Node.find = find_bfs

g = mygraph()
g.edge("A", "B")
g.edge("A", "C")
g.edge("B", "D")
g.edge("B", "E")
g.edge("C", "F")
g.edge("C", "G")
g
Out[11]:
A A B B A->B C C A->C D D B->D E E B->E F F C->F G G C->G
In [12]:
g.find("A", "G")
TODO: [node A]
VISITING: node A
TODO: [node B, node C]
VISITING: node B
TODO: [node C, node D, node E]
VISITING: node C
TODO: [node D, node E, node F, node G]
VISITING: node D
TODO: [node E, node F, node G]
VISITING: node E
TODO: [node F, node G]
VISITING: node F
TODO: [node G]
VISITING: node G
Out[12]:
True

Cool! We're searching one level at a time. But did you notice we lost some functionality? We aren't keeping track of how we got to the final node.

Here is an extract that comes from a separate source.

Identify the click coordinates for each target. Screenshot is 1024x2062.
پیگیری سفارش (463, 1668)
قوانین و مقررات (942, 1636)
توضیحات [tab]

There are often multiple ways to reach a node, so we should add a back attribute to backtrack how we got there.

In [13]:
def backtrace(self, node):
    nodes = []
    while node != None:
        nodes.append(node)
        node = node.back
    return tuple(reversed(nodes))

def find_bfs_v2(self, dst):
    # the first node to explore is the starting point
    todo = [self]
    self.back = None
    self.graph.visited.add(self.name)

    # keep looping while there are unexplored nodes
    while len(todo) > 0:
        print("TODO:", todo)
        curr = todo.pop(0) # pop from beginning

        print("VISITING:", curr)
        if curr.name == dst:
            return backtrace(self, curr)
        else:
            for child in curr.children:
                if not child.name in self.graph.visited:
                    todo.append(child)
                    self.graph.visited.add(child.name)

                    # remember we found child via curr
                    # (will help us backtrack later!)
                    child.back = curr
    
    # nothing left to check, and we haven't already returned True
    return None

Node.find = find_bfs_v2

g = mygraph()
g.edge("A", "B")
g.edge("A", "C")
g.edge("B", "D")
g.edge("B", "E")
g.edge("C", "F")
g.edge("C", "G")
g
Out[13]:
A A B B A->B C C A->C D D B->D E E B->E F F C->F G G C->G
In [14]:
g.find("A", "G")
TODO: [node A]
VISITING: node A
TODO: [node B, node C]
VISITING: node B
TODO: [node C, node D, node E]
VISITING: node C
TODO: [node D, node E, node F, node G]
VISITING: node D
TODO: [node E, node F, node G]
VISITING: node E
TODO: [node F, node G]
VISITING: node F
TODO: [node G]
VISITING: node G
Out[14]:
(node A, node C, node G)

Let's make a tougher test case, with the following:

  1. cycles
  2. short and long paths to the same target
In [15]:
g.edge("E", "Z")
g.edge("C", "Z")
g.edge("B", "A")
g
Out[15]:
A A B B A->B C C A->C B->A D D B->D E E B->E F F C->F G G C->G Z Z C->Z E->Z

Now there are two A-to-Z paths:

  • A,B,E,Z
  • A,C,Z

We ought to find the second one!

In [16]:
g.find("A", "Z")
TODO: [node A]
VISITING: node A
TODO: [node B, node C]
VISITING: node B
TODO: [node C, node D, node E]
VISITING: node C
TODO: [node D, node E, node F, node G, node Z]
VISITING: node D
TODO: [node E, node F, node G, node Z]
VISITING: node E
TODO: [node F, node G, node Z]
VISITING: node F
TODO: [node G, node Z]
VISITING: node G
TODO: [node Z]
VISITING: node Z
Out[16]:
(node A, node C, node Z)

Just what we wanted.

Conclusion

We have lots of experience using data structures like lists and dicts to keep track of data. But data structures can also be used to keep track work that a program needs to do. This strategy is used by BFS and many other systems.

Although more complicated to implement, BFS guarantees the shortest path will be found (in contrast to DFS). Of course, significant memory might be required to maintain the queue of nodes to visit if the graph is large. Depending on the shape of the graph, this memory expense may be greater or less than the memory needed for the stack frames necessarly during a recursive depth-first search.